Vollends theatralisch-live wurde es dann mit dem aus dem Jahr 1975 stammenden „Hommage à Albinoni“ zu dessen Adagio für Orgel und Streicher, ein Solo, von Walter für seinen damaligen Topstar Paolo Bortoluzzi kreiert und für diese Gelegenheit von Wolfgang Enck mit geradezu exorzistischer Magie zu neuem Leben erweckt. Ich musste an Fokines berühmten „Sterbenden Schwan“ für Anna Pawlowa denken, eins der Gipfelwerke der Ballett-Neoromantik. Doch Walters Choreografie ist ganz anderes strukturiert – eine abstrakte Konstruktion aus Linien, Kreisen und bizarren Formen wie von Kandinsky, unsichtbar aus den Tönen sublimiert und in den Raum projiziert.

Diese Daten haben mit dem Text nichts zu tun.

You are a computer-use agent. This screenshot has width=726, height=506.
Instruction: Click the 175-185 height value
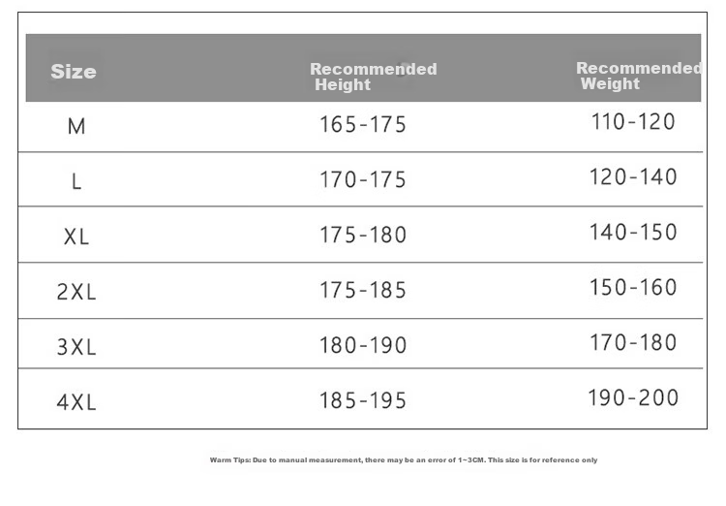click(x=363, y=290)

Man hat den Eindruck, dass der Tänzer die Töne und Klänge aus der Luft in einen anderen, eben tänzerischen Aggregatzustand umwandelt – Tanz, nicht aus Schritten und Posen arrangiert, sondern als lebendige Raumplastik verwirklicht. Von dem jungen tschechischen Tänzer Michal Matys mit einer Bannkraft sondergleichen realisiert, erlebte man das Entstehen eines Tanzes, der aus der Musik geboren schien: eine Hommage via Erich Walter an eine der kreativsten Persönlichkeiten der bildkünstlerischen Moderne. Gerne sähe man in diesem jungen Pan Matys nicht nur einen legitimen Erben Bortoluzzis, sondern einen Tänzer, der aus der großen tschechischen Tänzer-Dynastie der Miroslav Kura und Vlastimil Harapes kommt – und es ist gut zu wissen, dass er von Martin Schläpfer, dem designierten Düsseldorfer Vámos-Nachfolger übernommen wird, und der vielleicht noch ganz andere Entwicklungsmöglichkeiten in ihm entdeckt.
Und dann also nach der Pause die Vámos'sche „Giselle“ aus dem Vorjahr – unmittelbar vor dem ersten Weltkrieg spielend, wie nach einem fiktiven Roman von Robert Musil, „Die Verwirrungen der Jungfer Giselle“, mit Albrecht als feschem Oberleutnant, Hilarion als Anführer der jungen Rekruten, Myrtha als Mutter von Giselle, ihrem toten, im Krieg gefallenen Vater, sogar Moyna hat einen Verlobten, und der zweite Akt spielt in einem Feldlazarett: Vámos also als Trittbrettfahrer der berühmten Stockholmer „Giselle“-Produktion von Mats Ek – und genauso unmusikalisch wie diese. Dafür aber mit einem Programmheft, in dem die Artikel doppelt abgedruckt sind – ohne dass der Transfer der Handlung irgendwie begründet würde. Was Erich Walter zu diesem Willkürakt sagen würde, kann man sich leicht vorstellen. Was in den Hirnen der Tänzer vorgeht, die diesen Unfug auszuführen haben, würde man gern wissen. Dass sie es mit professionellem Stoizismus tun, ehrt sie – und sie sind ja auch wirklich eine gut anzusehende, ordentlich trainierte Truppe, mit einer bezaubernden Japanerin, Kaori Morito, als Giselle. Noch neun Monate Vámos in Düsseldorf-Duisburg also – mit der Androhung eines finalen „Spartacus“-Knüllers. Immerhin steht da die Verheißung: Martin Schläpfer hinter den Kulissen!